In this production Anthony Page directs David Suchet as the father of the Tyrone family and Laurie Metcalf as their ‘dope-fiend’ mother, Mary. Set in the family’s summer house, the action takes place on one day in August 1912 and involves the gradual disintegration of a family which has been treading on thin ice for years: two no-good sons (one a hard-drinker, the other a TB victim) a father scarred by his poverty-stricken upbringing and failure to make a success of a promising theatrical career; and a mother addicted to morphine prescribed for post-natal depression. Lots of tears, lots of ranting and recriminations, disappointingly little blood (though a box of memorabilia of their ‘dead baby’, Eugene, is on a bookcase centre-stage).
I saw the play in March (it is now running in London) and found Suchet’s performance disappointing. No trace of Poirot, but little instead. Was this a piece of miscasting?

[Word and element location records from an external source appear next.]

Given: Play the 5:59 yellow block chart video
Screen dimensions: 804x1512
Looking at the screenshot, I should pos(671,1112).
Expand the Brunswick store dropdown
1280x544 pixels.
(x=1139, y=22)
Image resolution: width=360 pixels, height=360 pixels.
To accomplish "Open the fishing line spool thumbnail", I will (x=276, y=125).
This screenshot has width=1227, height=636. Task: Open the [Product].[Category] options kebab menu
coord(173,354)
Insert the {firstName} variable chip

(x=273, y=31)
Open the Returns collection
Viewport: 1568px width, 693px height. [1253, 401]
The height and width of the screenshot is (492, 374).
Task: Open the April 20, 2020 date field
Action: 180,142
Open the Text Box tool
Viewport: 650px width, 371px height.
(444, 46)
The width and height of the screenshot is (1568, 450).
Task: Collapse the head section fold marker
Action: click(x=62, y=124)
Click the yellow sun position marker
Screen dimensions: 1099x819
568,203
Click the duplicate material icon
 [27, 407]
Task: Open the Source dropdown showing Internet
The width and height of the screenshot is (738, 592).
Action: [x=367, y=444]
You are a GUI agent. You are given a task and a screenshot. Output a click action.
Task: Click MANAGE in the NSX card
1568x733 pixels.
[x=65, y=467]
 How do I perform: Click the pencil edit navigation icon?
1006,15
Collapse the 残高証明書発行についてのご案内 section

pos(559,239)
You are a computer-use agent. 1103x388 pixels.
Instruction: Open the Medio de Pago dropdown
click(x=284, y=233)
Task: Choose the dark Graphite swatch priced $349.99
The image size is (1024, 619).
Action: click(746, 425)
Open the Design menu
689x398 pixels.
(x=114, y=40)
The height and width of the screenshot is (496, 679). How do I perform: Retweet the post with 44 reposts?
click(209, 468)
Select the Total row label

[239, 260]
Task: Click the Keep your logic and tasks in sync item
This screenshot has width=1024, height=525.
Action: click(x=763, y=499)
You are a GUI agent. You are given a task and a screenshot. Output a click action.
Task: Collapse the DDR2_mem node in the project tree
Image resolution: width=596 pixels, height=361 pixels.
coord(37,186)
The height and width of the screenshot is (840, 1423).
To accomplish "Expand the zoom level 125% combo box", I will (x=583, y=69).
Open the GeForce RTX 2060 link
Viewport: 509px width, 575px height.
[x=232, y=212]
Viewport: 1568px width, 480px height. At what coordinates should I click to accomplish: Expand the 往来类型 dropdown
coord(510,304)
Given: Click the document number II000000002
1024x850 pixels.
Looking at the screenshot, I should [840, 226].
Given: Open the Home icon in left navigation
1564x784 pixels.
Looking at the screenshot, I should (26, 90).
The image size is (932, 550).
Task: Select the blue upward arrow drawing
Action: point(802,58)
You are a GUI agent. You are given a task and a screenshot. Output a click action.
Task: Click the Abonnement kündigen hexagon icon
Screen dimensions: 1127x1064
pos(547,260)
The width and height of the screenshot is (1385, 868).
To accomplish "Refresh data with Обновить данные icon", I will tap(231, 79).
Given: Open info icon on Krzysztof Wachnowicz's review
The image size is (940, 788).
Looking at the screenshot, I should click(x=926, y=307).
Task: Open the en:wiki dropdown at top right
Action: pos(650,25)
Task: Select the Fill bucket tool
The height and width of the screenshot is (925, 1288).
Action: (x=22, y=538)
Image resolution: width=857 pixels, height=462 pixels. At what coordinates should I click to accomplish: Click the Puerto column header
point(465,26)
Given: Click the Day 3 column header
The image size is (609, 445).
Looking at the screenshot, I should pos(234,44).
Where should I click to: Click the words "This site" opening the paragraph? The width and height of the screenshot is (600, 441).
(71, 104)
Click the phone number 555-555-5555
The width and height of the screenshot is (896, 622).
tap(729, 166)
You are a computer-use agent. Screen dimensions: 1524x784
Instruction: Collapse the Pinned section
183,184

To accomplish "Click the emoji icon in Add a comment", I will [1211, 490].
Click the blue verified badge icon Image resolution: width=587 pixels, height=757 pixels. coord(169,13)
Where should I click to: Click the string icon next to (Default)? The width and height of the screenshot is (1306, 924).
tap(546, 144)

He seemed to me to lack the physical stature for the role played so well by Olivier in 1973; his movements were altogether too miserly (a deliberate metaphor?) and his voice lacked variety both in tone and volume. Laurie Metcalf however sustained a heart-breaking performance as Mary despite being off stage for almost all the second half. It was her evening; from the beginning you could sense it was only a matter of time before she began to unravel. Trevor White and Kyle Soller, played the Tyrone boys engaged in a series of ‘spats’ with each other and their father – too many, too similarly orchestrated for my mind, never really reaching a satisfying climax.
Perhaps some of this is the director’s fault. We, who produce and direct school plays, are used to cutting; not so the professionals. The script needed pruning. As Eliot observed: ‘Humankind cannot bear too much reality’ and this turned into very long evening of O’Neill’s.
The play is currently at the Apollo Theatre, London.